34. Somatic target cells and / or target tissue according to claim 33, selected from the group consisting of adipocytes, neurons and glial cells, endothelial cells, keratinocytes, hepatocytes and islet cells.

35. Somatic target cells and / or target tissue according to claims 33 or 34, characterized in that they are transfected with one or more genes.

36. Implantable materials coated with the dedifferentiated, programmable stem cells according to claims 14, 15, 21 or 22 or the somatic target cells and / or target tissue according to claims 33 to 35.

37. Implantable materials according to claim 36, characterized in that the materials are prostheses.

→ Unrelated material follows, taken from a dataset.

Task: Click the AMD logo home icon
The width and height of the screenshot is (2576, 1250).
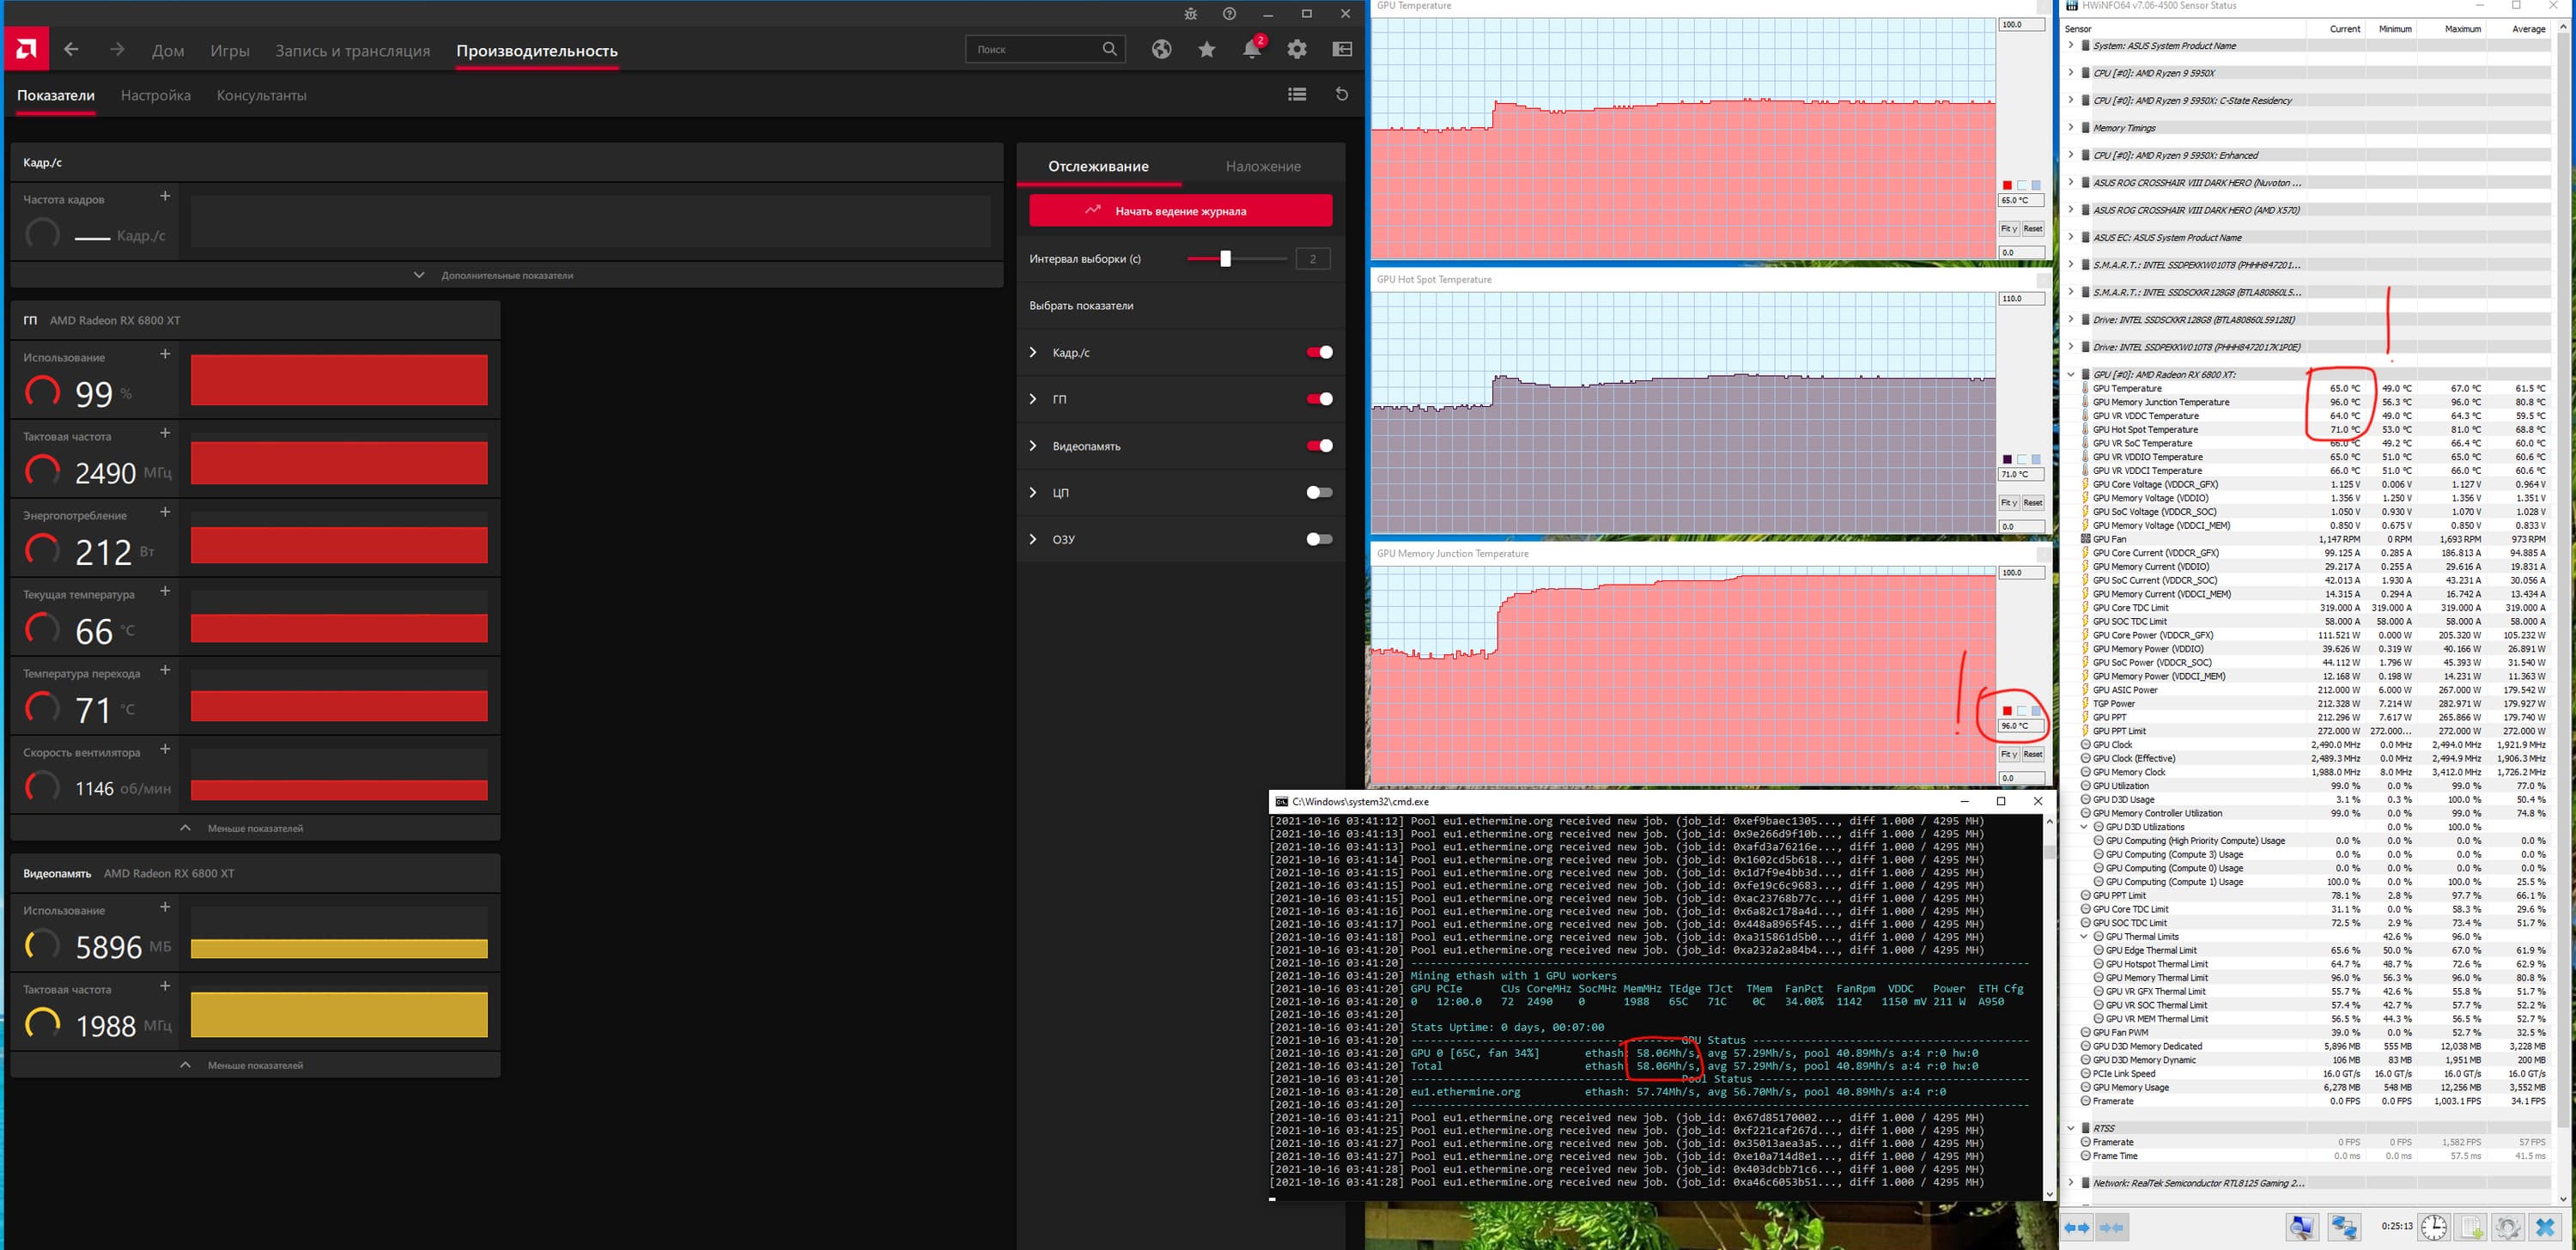Action: [x=27, y=49]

38. Implantable materials according to claim 37, characterized in that the prostheses are selected from the group consisting of heart valves, vascular prostheses, bone and joint prostheses.

39. Implantable materials according to claim 36, characterized in that the implantable materials are artificial and / or biological carrier materials which the dedifferentiated, programmable stem cells according to claims 14, 15, 21 or 22 or the target cells according to claims 33 to 35 include.

40. Implantable materials according to claim 39, characterized in that the carrier materials are bags or chambers for insertion into the human body.

41. Use of a bag or a chamber according to claim 40, which contains islet cells according to claim 33, for the manufacture of a pharmaceutical construct for use as an artificial islet cell port chamber for supplying insulin.

42. Use of a pouch or chamber according to claim 40 containing adipocytes according to claim 33 for the manufacture of a pharmaceutical construct comprising artificial polymers filled with adipocytes, for breast build-up after surgery and for use in plastic and / or cosmetic correction.

43. Implantable materials according to claim 36 or 40, characterized in that they are semi-permeable port chamber systems which contain differentiated isolated somatic target cells according to claim 33.

44. Use of the semi-permeable port chamber system according to claim 43 for the production of a pharmaceutical construct for the in vivo treatment of endocrine, metabolic or hemostatic diseases.

45. Use of M-CSF and IL-3 for the production of dedifferentiated programmable stem cells of human monocytic origin.